> _Excerpted text_
+ + +
Strong and healthy bones are essential as we age, especially for those with reduced bone density such as in osteoporosis who have an increased risk and incidence of fractures.
Adolescence is a particularly critical period for bone health. Failure to achieve peak bone mass by the end of adolescence leaves an individual with less reserve to withstand the normal losses during later life. While peak bone mass is in part determined by genetics, it is also influenced by modifiable factors such as diet and exercise.
As we age, are bones get thinner – it’s a fact. The rate at which we break down bone cells surpasses the rate at which we build new bone cells. With an increase in bone density loss, we can become more prone to injury.
Here are 8 tips to help maintain your healthy bone density:
Eat calcium rich foods: dark green leafy vegetables, broccoli, dairy products, almonds, dried figs are good choices.
Take a calcium supplement: During your 20s, 30s and 40s the recommended daily allowance is 1000 mg and this increases up to 1500 mg for women after menopause.
Get your Vitamin D: to assist your body absorb calcium, most adults need 1000-200 IU of Vitamin D daily. Getting a daily dose of sunshine is important, but with more people keeping out of the sun and wearing sunblock, supplements may be needed.
Weight-bearing exercise: to build bone strength, exercise that loads or compresses your bones is best. This includes activities such as: running, jogging, aerobics, stair climbing, dancing and tennis. For those with osteopenia or osteoporosis try walking, using an elliptical or other machine.
Don’t smoke: smoking reduces blood flow to your bones, impairing calcium absorption and slowing production of your bone-forming cells.
Avoid excessive drinking: research has shown people who consume more than 6 drinks/day have an increased likelihood of bone loss.
Get your bone mineral density tested: DEXA scans, a type of X-ray measures bone mineral density and helps determine risks for osteoporosis and fracture.
Consider medication: for women and men with osteoporosis or osteopenia, certain medications can help prevent hip and spine fractures.
+ + +
Collected data entries:

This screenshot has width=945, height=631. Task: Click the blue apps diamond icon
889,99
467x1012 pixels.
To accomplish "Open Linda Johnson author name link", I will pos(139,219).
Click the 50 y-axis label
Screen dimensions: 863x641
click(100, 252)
+ + +
> _Instructions for the task_
Answer these questions from the bone health text above:
(a) What daily calcium allowance does it recommend for women after menopause?
(b) Above what daily number of drinks does it say people have an increased likelihood of bone loss?
(c) What should people with osteopenia or osteoporosis try for exercise?

> _Your solution_
(a) Up to 1500 mg.
(b) More than 6 drinks a day.
(c) Walking, or using an elliptical or other machine.